Grocery Lines in Venezuela So Long, Some Are Standing in Line for a Living

Venezuela-lines-afp

Venezuela’s economy has slumped to such lows that unemployed individuals are taking up jobs as professional standers-in-line: taking the place of people who pay them to stand for hours, blocks away from grocery stores, for access to limited supplies of milk, flour, and other necessary goods.

As Reuters reports, shortages of basic goods in Venezuela have reached such depths that a typical line to buy products at a supermarket often “snaked around the block” and lasted hours, making it impossible for many individuals with children, pregnant women, or those with diseases to withstand hours in the sun and hot weather. One woman speaking to Reuters, pregnant with a fourth child, described an average trip to the grocery story as “savage, people running everywhere.”
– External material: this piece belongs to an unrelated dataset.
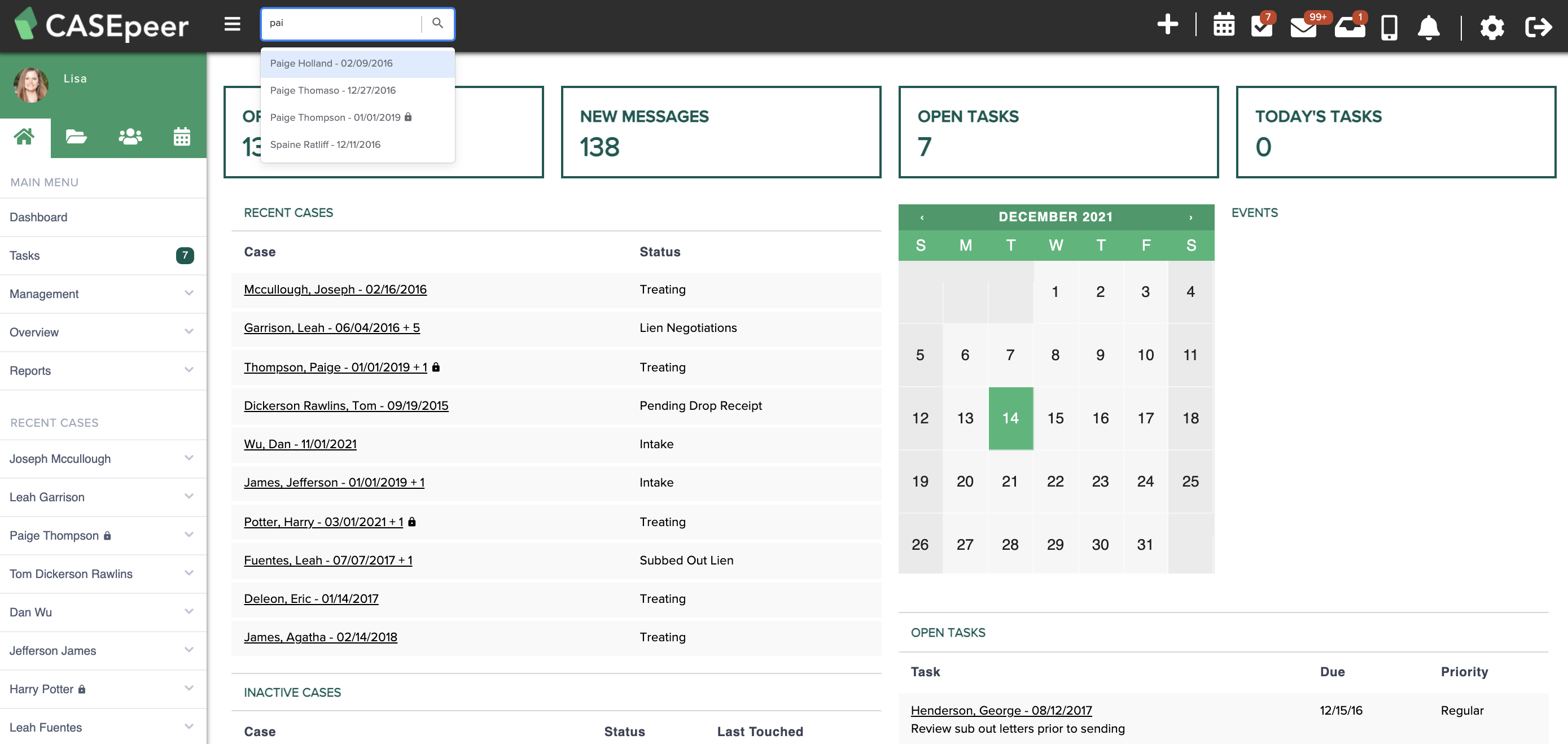Open the Tasks menu item

(x=24, y=256)
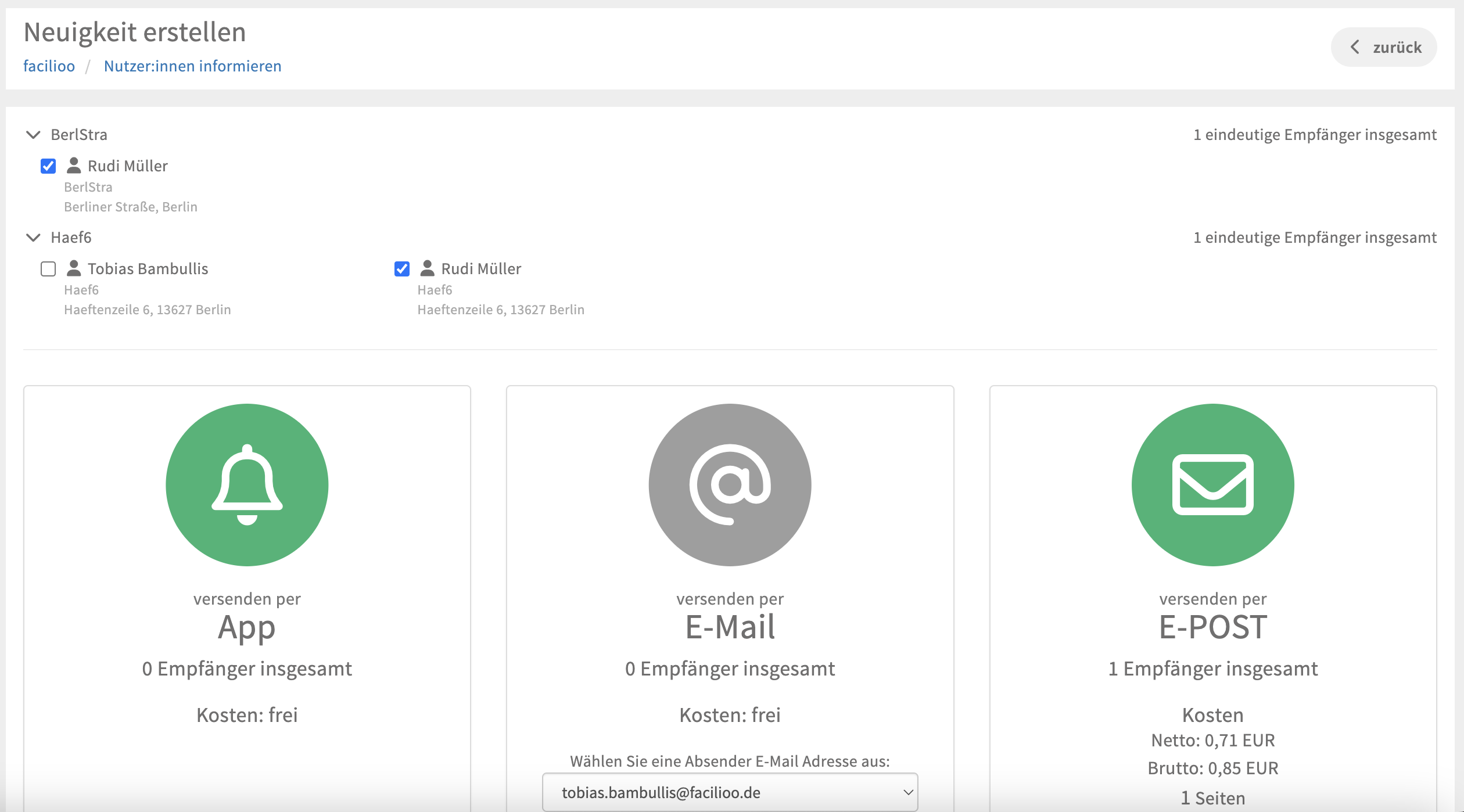
Task: Click the green App bell icon
Action: 247,485
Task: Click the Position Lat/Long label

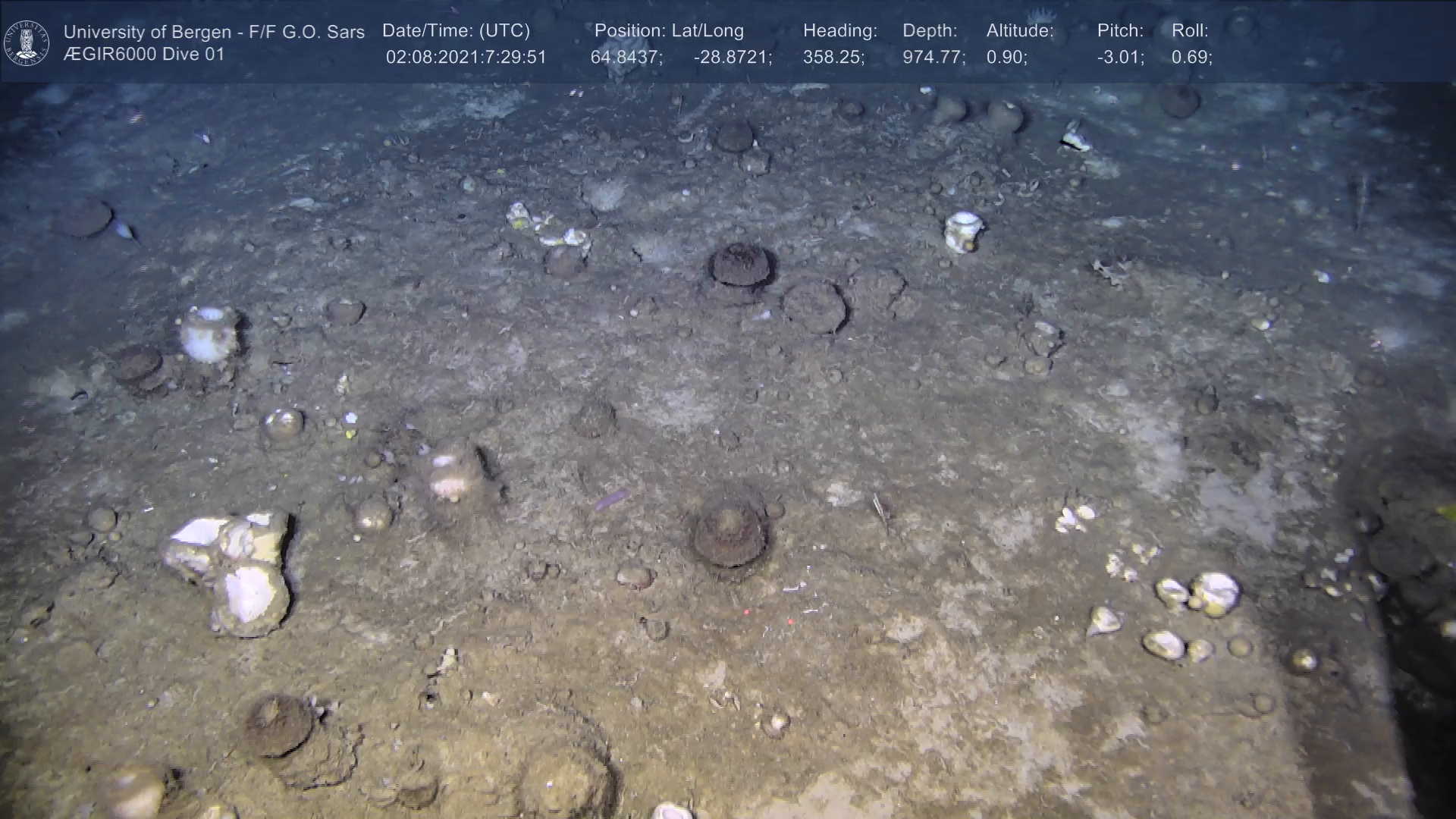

That demand for labor that involves patience and enduring the elements has opened up an entirely new market for those willing to do the work. Reuters describes the job as “starting before dawn, enduring long hours under the sun, dodging or bribing police, and then selling a coveted spot at the front of huge shopping lines.”

Speaking to the Mexican publication Excelsior, one of these line professionals, identified only as “Luis,” described standing in line as “not a bad way to make a living.” The newspaper describes him as a “line professional,” and, as a 23-year-old healthy man, he has the build and resilience to make it through lines that his clients simply cannot survive.

Not that standing in line is exclusively a man’s business. A woman identified as Krisbell Villarroel, a 22-year-old from Caracas, explained her routine as a line professional to the Agence France-Presse: “Every day I have to wake up at 2 A.M. and call my friends to know where they are or what products they are going to sell.” She begins standing in line at 10 A.M. “Sometimes we will find milk, sugar, or coffee in one place, but flour, rice, diapers, or shampoo in another.”

Excelsior reports that it costs about 600 Bolivars, or $94.49, to hire a line professional.

The effort citizens must make to buy household items like sugar and milk is especially shocking given Venezuela’s position as a member of OPEC and one of the world’s richest countries in oil production. Price controls designed to limit market spending in the nation’s socialist economy have triggered shortages of a list of unimaginable items, in addition to basic needs, with coffins, breast implants, and toilet paper among the most bizarre. The only product that has become significantly easier and cheaper to buy during the tenure of President Nicolás Maduro is Scotch whiskey.

Visiting Venezuela on what some have labeled a human rights awareness mission, former Colombian President Andrés Pastrana and former Chilean President Sebastián Piñera, both right-wing politicians, cited the extremely long lines at groceries as one of the most concerning issues facing Venezuela today. “The lines truly caught our attention,” said Pastrana. “It was very impressive, when we stopped and asked if there was a concert or soccer game but no, those were lines to buy food.” The presidents called the lines “humiliating.”

The Venezuelan government is claiming that the grocery lines are getting shorter, blaming the worsening of lines in the post-Christmas season on “the economic war”–presumably waged by the United States–and insisting that “calm has returned” to Venezuela.